--- Job ---
Please update everything from the line containing "Where should I click to: Enable" down to the line containing "pyautogui.click(x=347, y=34)", swapping "wireframe" for "solid" and leaving all else unchanged. Leave the pictures out of your answer.

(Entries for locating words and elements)
◇ ◇ ◇ ◇ ◇

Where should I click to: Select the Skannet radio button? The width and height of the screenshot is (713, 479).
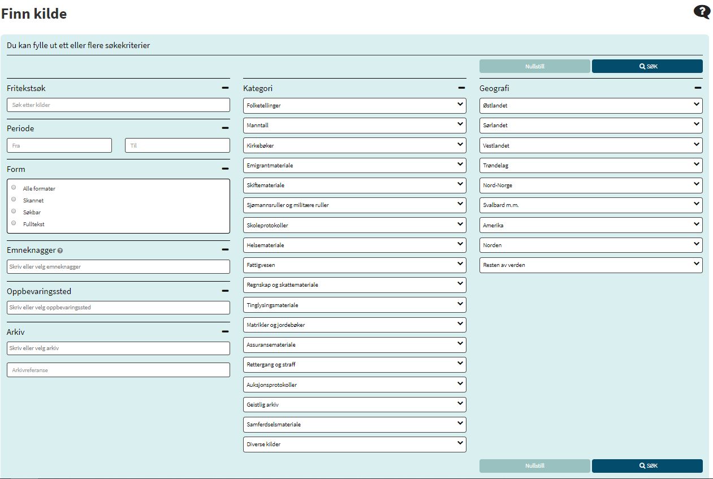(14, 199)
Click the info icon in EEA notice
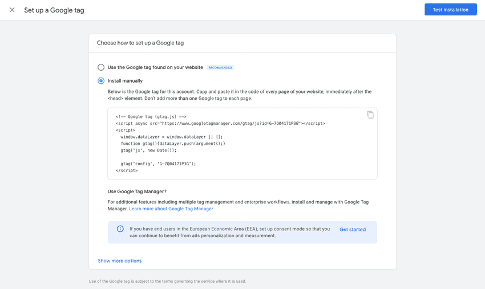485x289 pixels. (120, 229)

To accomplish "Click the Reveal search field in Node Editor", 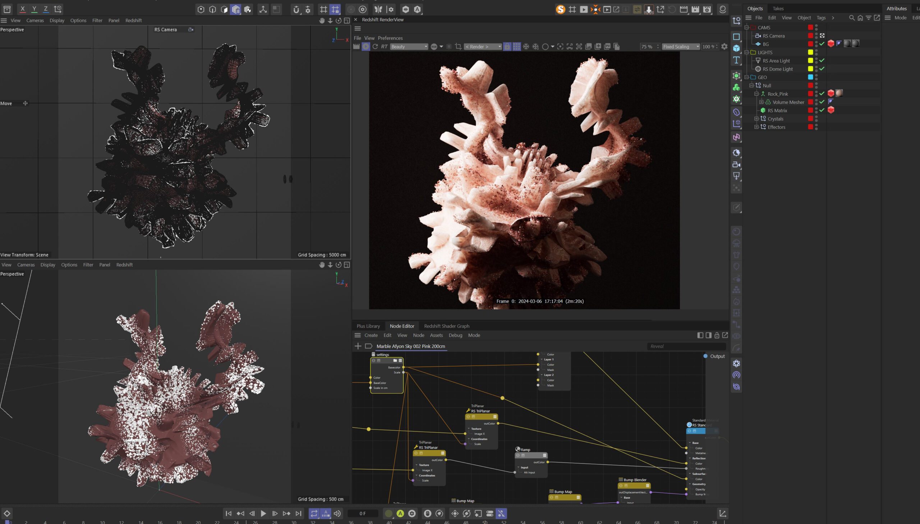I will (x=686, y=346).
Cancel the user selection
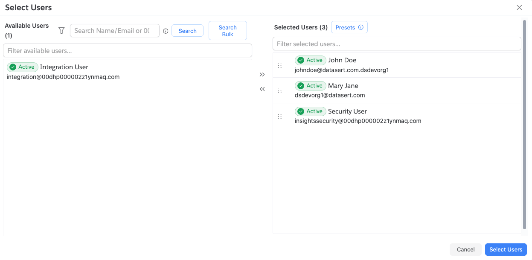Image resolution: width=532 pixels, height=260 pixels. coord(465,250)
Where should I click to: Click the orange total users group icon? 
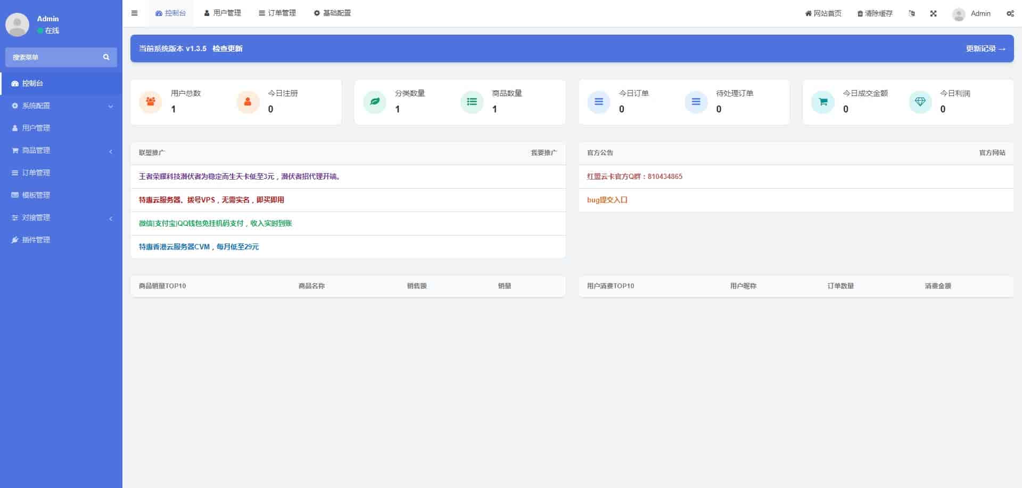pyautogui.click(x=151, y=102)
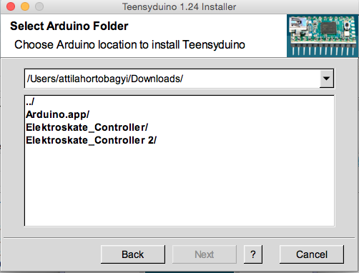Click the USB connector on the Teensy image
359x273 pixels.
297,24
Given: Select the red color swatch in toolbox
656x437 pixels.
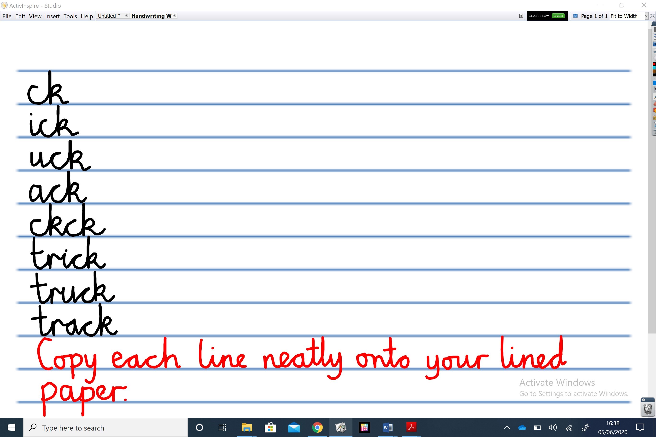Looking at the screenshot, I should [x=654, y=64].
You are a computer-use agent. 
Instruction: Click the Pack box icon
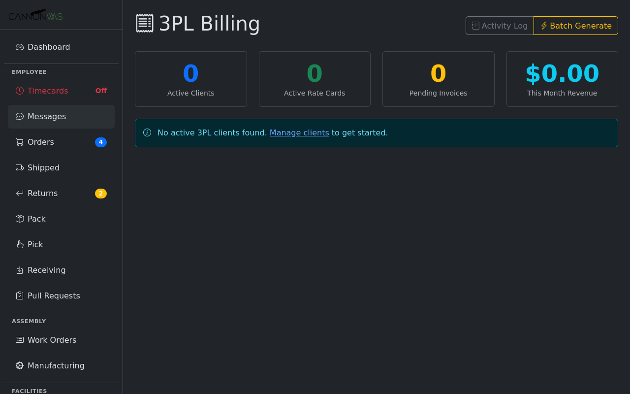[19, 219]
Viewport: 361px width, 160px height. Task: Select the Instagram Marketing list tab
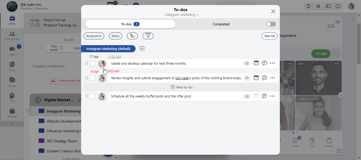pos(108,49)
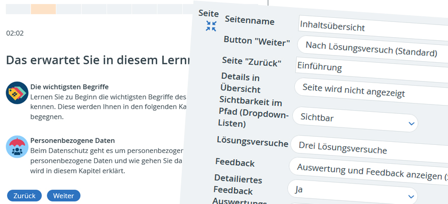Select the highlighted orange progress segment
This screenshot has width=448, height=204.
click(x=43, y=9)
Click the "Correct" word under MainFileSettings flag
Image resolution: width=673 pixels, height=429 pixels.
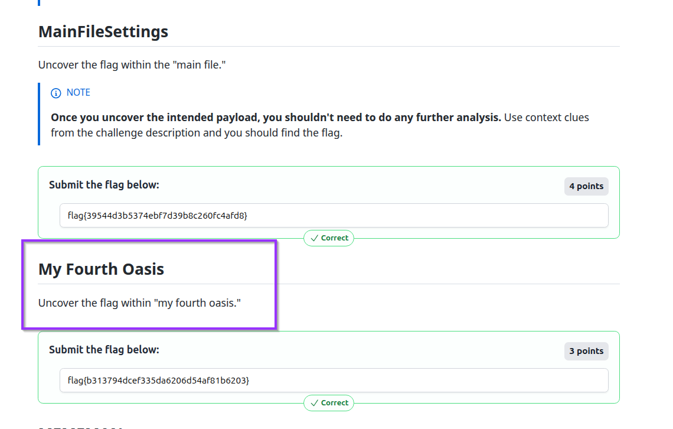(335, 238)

◇ ◇ ◇ ◇ ◇

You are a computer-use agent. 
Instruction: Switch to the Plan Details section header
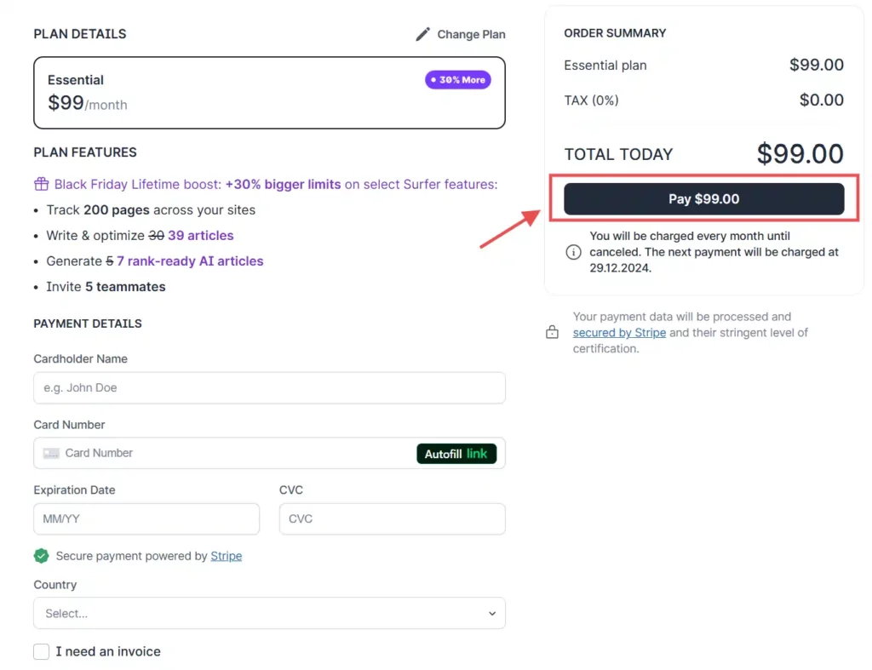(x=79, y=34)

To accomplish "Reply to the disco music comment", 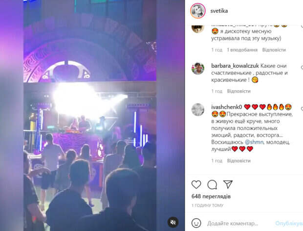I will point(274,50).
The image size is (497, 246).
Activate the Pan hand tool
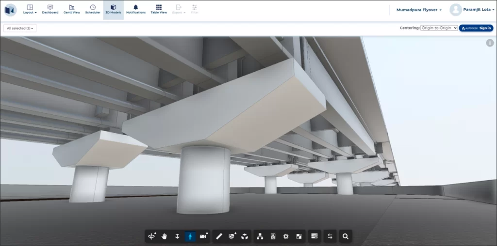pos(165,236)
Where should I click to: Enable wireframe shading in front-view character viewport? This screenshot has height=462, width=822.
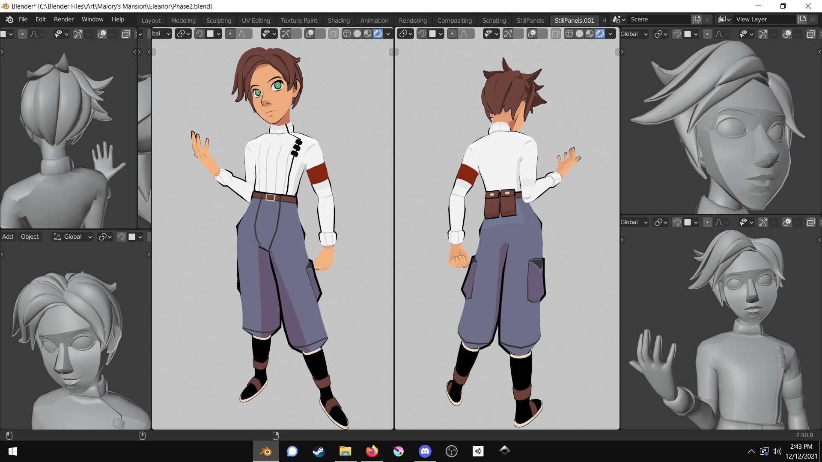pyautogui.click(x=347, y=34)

◇ ◇ ◇ ◇ ◇

--- Exercise answer ---
Where should I click to: Enable solid shading in front-view character viewport? This screenshot has height=462, width=822.
pyautogui.click(x=347, y=34)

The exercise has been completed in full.